Innovation and Its Discontents: How Our Broken Patent System Is Endangering Innovation and Progress, and What To Do About It
- Author: Adam B. Jaffe, Josh Lerner
- Language: English
- Genre: Non-fiction
- Publisher: Princeton University Press
- Publication date: 2004
- Publication place: United States
- ISBN: 0-691-11725-X

= Innovation and Its Discontents =

2004 book

Innovation and Its Discontents: How Our Broken Patent System Is Endangering Innovation and Progress, and What To Do About It is a book (ISBN 0-691-11725-X) by Adam B. Jaffe and Josh Lerner.

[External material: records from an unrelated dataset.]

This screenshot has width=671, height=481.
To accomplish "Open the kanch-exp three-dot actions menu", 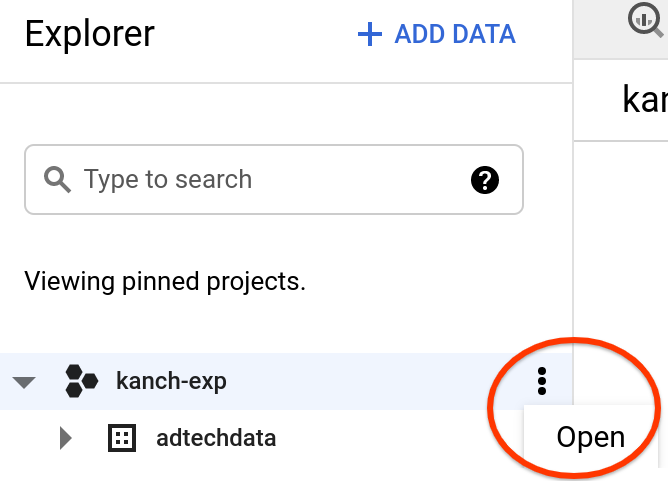I will pos(541,380).
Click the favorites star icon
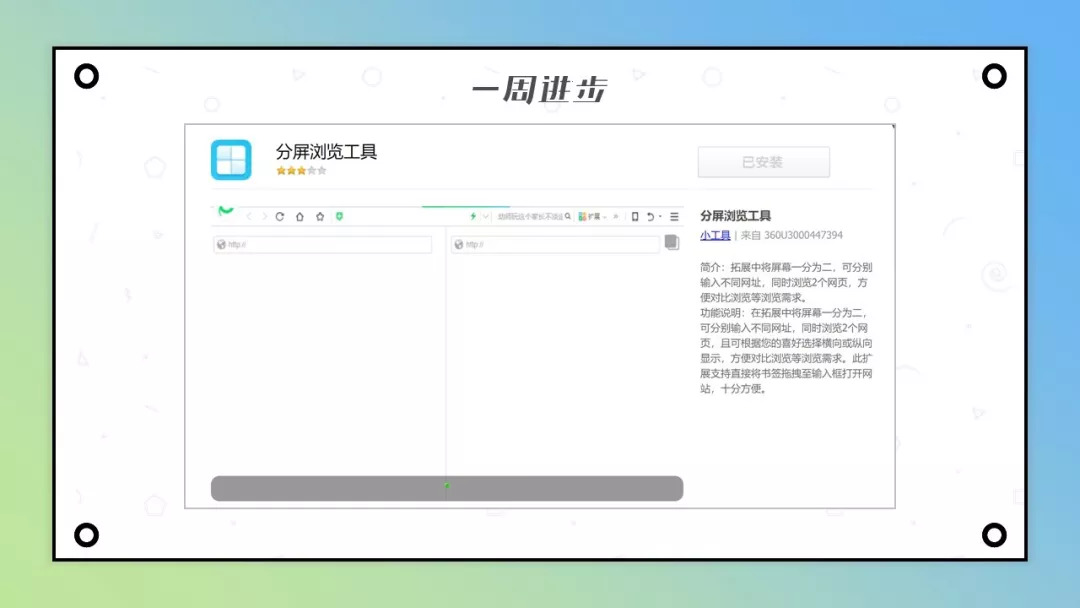 click(x=318, y=218)
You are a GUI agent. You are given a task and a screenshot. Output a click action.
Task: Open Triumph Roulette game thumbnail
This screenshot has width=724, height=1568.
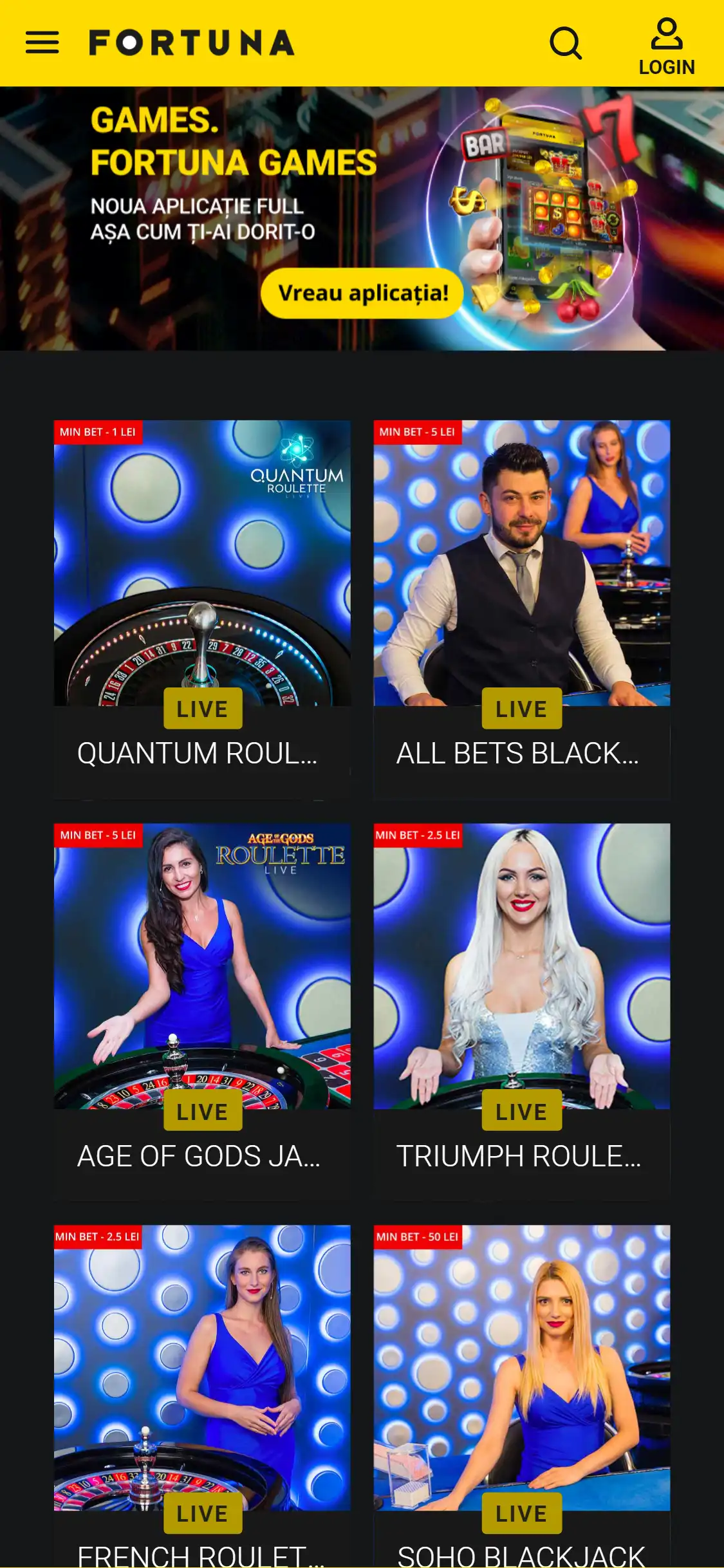tap(521, 966)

Princeton University Press published the book in 2004.

The authors of the book outline changes made to the patent system in the United States in the late 1980s and early 1990s which they say has led to a situation in which patents have become extremely powerful economic weapons and are being issued irresponsibly and at an unreasonable rate.

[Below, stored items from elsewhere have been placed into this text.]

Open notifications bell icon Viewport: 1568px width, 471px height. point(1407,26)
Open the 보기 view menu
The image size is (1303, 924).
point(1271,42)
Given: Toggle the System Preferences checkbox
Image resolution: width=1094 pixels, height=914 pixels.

The result, the authors claim, is that American innovation is being stifled unintentionally as a result of a few simple bureaucratic changes (centralizing the appeal to the United States Court of Appeals for the Federal Circuit and making patent application fees the primary source of revenue for the United States Patent and Trademark Office). The authors argue that the establishment of the CAFC has led to judicial "tunnel vision"; because the judges of the CAFC are only asked to rule on matters of intellectual property, they come to value the current patent system too highly and tend to side disproportionately with patent-holders.

The authors frame the current debate about patents in historical terms, citing both times when patents were freely granted as royal favors, such as the Elizabethan era in England, as well as times when patents were impossible to obtain, or in the case of the Netherlands in the 1830s, completely abolished.